La Fonderie Horne a annoncé un investissement de 180 millions de dollars, partie intégrante de son plan d’action pour réduire l’exposition des citoyens du quartier Notre-Dame de Rouyn-Noranda à l’arsenic. Les mesures proposées par l’usine ne font toutefois pas l’unanimité parmi un regroupement de citoyens touchés par la situation.

Mayssa Ferah Mayssa Ferah
La Presse

La Fonderie Horne a déposé dimanche un plan d’action visant à réduire l’exposition à l’arsenic des résidants de Rouyn-Noranda, en Abitibi-Témiscamingue.

L’automne dernier, le gouvernement Legault avait exigé de la fonderie la mise en place de mesures visant à réduire l’exposition à l’arsenic des résidants du quartier Notre-Dame, à la suite d’un rapport de la Direction de santé publique de l’Abitibi-Témiscamingue.

Le quartier Notre-Dame est situé à une centaine de mètres des installations de la Fonderie Horne, qui appartient à Glencore Canada. L’usine produit chaque année 210 000 tonnes de cuivre et de métaux précieux.

L’exposition à l’arsenic des enfants du quartier âgés entre 9 mois et moins de 6 ans est 3,7 fois supérieure à celle d’une population comparable dans la ville d’Amos. C’est ce qu’a révélé une étude réalisée en 2018 par la Direction de santé publique locale.

Le ministère de l’Environnement permet à la Fonderie Horne de produire jusqu’à 67 fois plus d’arsenic dans l’air que la norme provinciale.

Le Comité arrêt des rejets et émissions toxiques (ARET) à Rouyn-Noranda a vivement réagi aux initiatives proposées. L’organisation déplore le manque d’action du gouvernement dans ce dossier. «L’équipe de la Fonderie Horne a travaillé avec des paramètres imposés par Glencore et non avec des exigences précises que le gouvernement aurait dû imposer pour régler le problème de santé publique auquel nous faisons face» a déclaré Valérie Fournier, porte-parole du comité.

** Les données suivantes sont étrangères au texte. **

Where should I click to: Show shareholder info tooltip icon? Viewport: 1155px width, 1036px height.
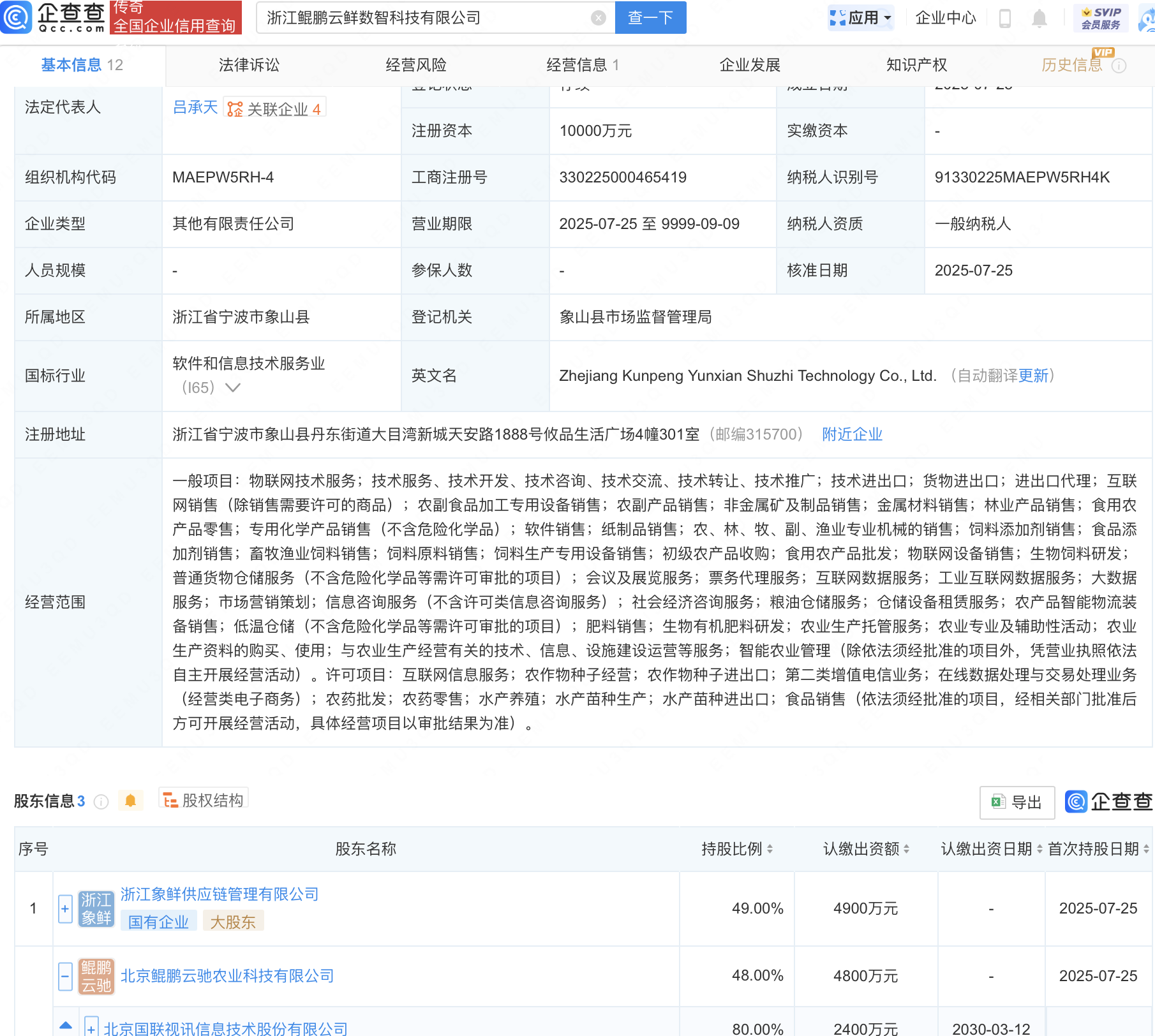coord(101,802)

Le plan ne comporte aucun échéancier et aucun objectif chiffré de réduction d’arsenic, souligne le comité ARET, composé de parents d’enfants du quartier Notre-Dame et de citoyens affectés par la situation.

Les trois projets

Le plan élaboré au cours des deux derniers mois par la fonderie comporte trois projets, détaillés dans un communiqué transmis lundi par l’entreprise.

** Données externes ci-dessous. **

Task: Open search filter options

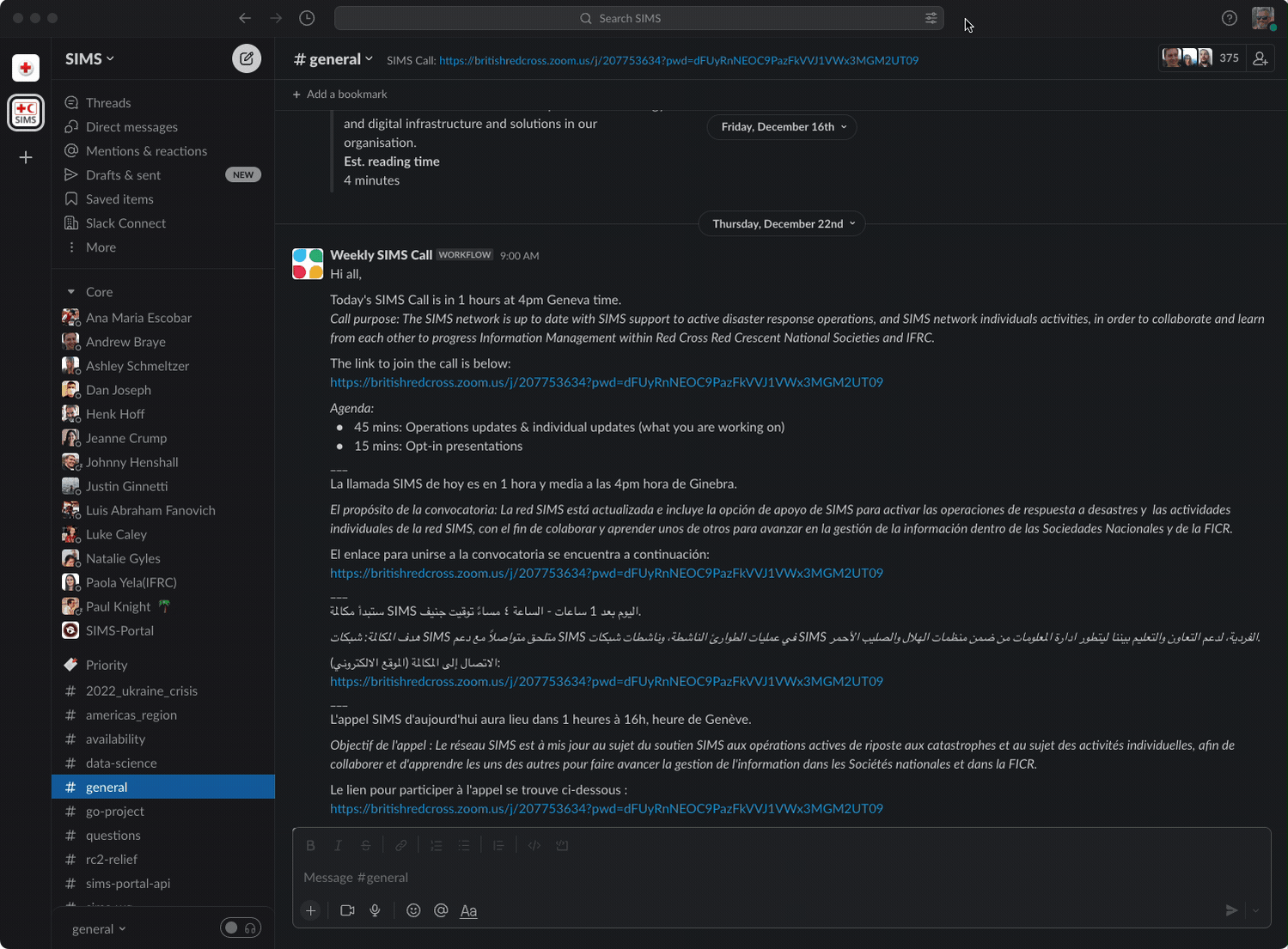Action: click(931, 18)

L’échantillonnage des terrains du quartier Notre-Dame et la restauration des sols lorsqu’ils dépassent 100 ppm d’arsenic avaient déjà été mis en place.

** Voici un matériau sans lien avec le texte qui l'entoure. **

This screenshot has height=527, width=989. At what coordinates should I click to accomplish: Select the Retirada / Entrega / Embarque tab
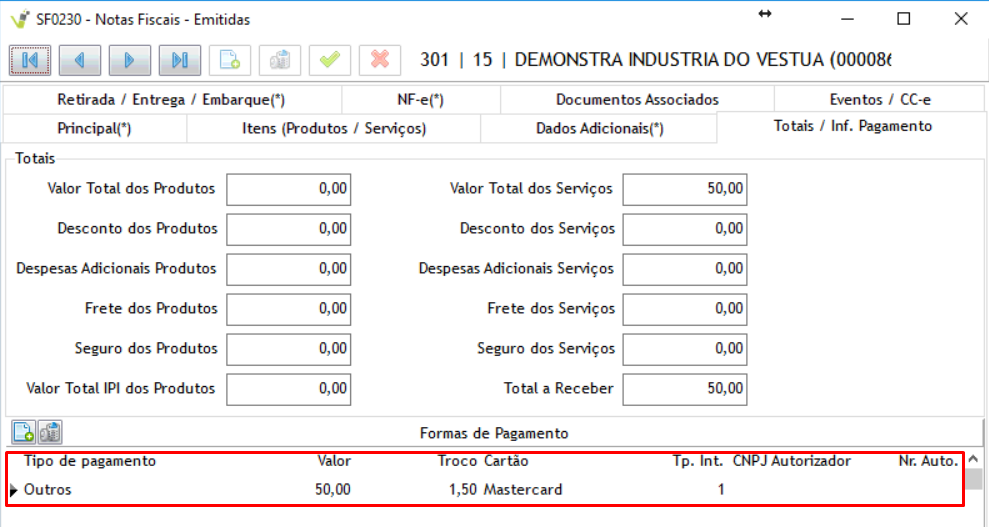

On prévoit donc un programme d’échantillonnage des sols supplémentaire, sur une base volontaire, pour les ménages du quartier ayant des enfants de 6 ans et moins. Les sols échantillonnés dépassant 30 ppm d’arsenic seraient restaurés la même année, si les propriétaires acceptent les travaux.

L’échantillonnage des sols serait exécuté annuellement pour les écoles, les garderies et les parcs.

La compagnie prévoit également remplacer et réduire le nombre de vaisseaux métallurgiques requis pour la production du cuivre. Cette nouvelle technologie devrait contribuer à diminuer les émissions d’arsenic.

On propose l’aménagement d’une zone de transition entre la Fonderie Horne et le quartier Notre-Dame. Rappelons que la résidence la plus près de la fonderie se situe à moins de 100 mètres de l’usine. Le tout permettrait d’obtenir des espaces de stationnement pour les employés de la fonderie et de verdir le secteur, par l’ajout d’arbres et autres plantes. L’investissement prévu pour ce projet varierait entre 5 et 10 millions de dollars.

Le ministre de l’Environnement et de la Lutte contre les changements climatiques, Benoit Charrette, a pris connaissance du rapport, a-t-il indiqué dimanche par voie de communiqué.